◆ **Work to be completed**:
Pictures appear among the records. Write out all else exactly as it stands.

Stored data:
----

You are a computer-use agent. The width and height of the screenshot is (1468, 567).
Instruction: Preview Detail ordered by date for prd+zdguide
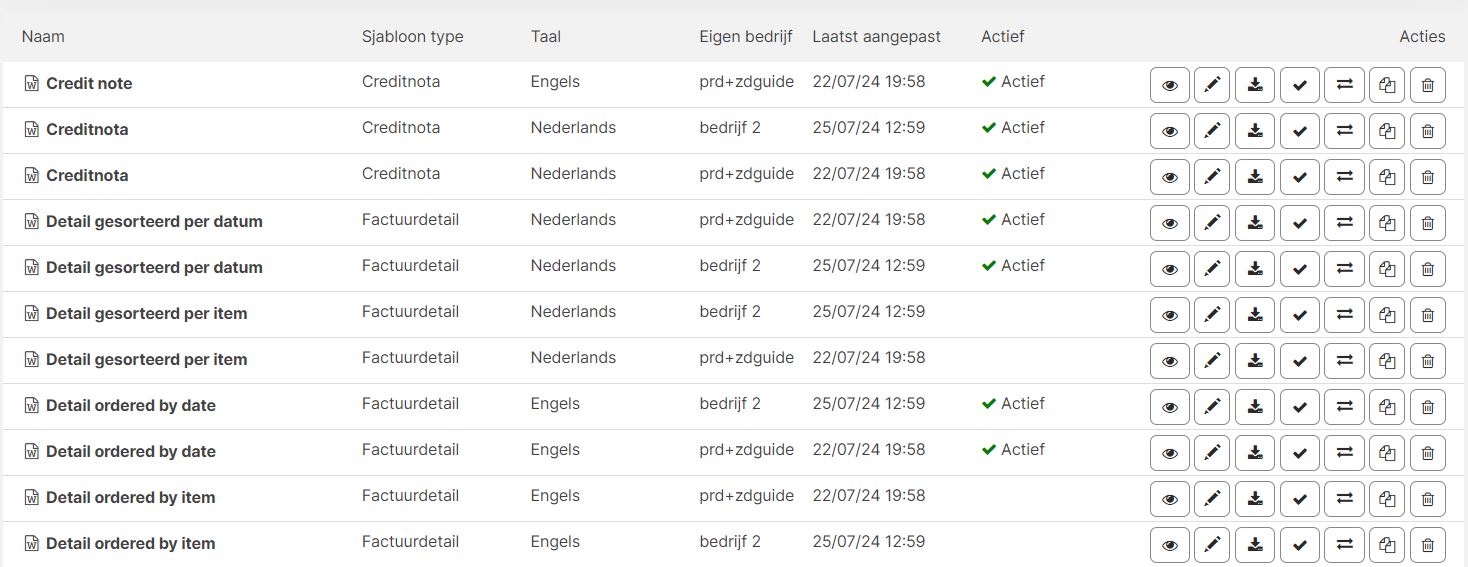click(x=1170, y=453)
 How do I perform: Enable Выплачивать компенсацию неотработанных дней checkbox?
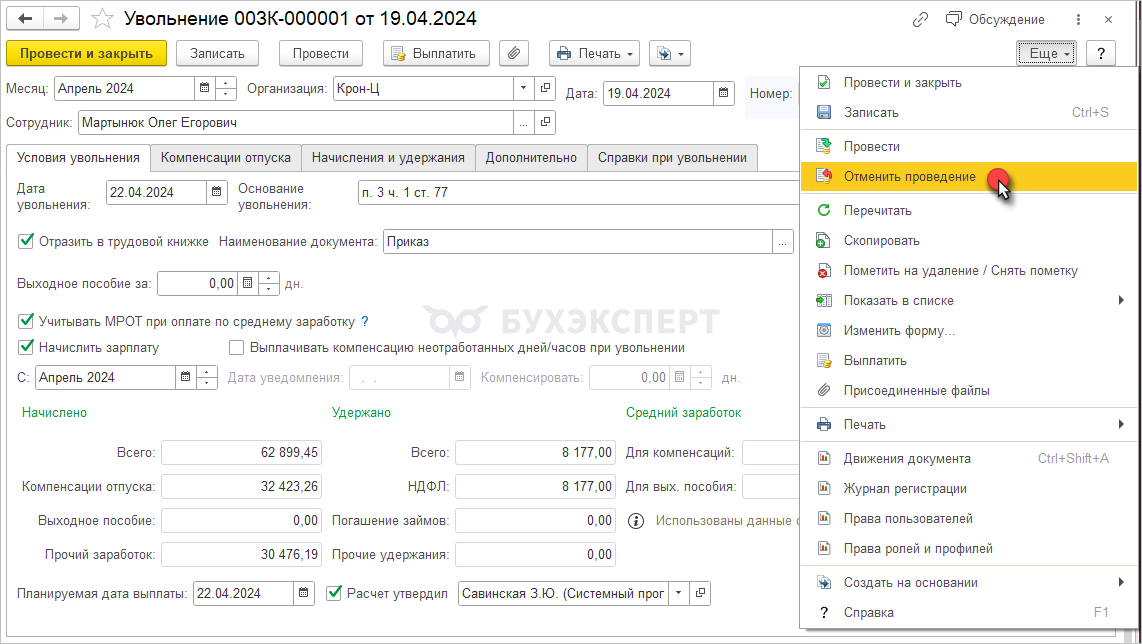(236, 348)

----

◆ **Task answer**:
You are a computer-use agent. The width and height of the screenshot is (1468, 567).
Instruction: Preview Detail ordered by date for prd+zdguide
click(x=1170, y=453)
 How do I perform: Enable Выплачивать компенсацию неотработанных дней checkbox?
(236, 348)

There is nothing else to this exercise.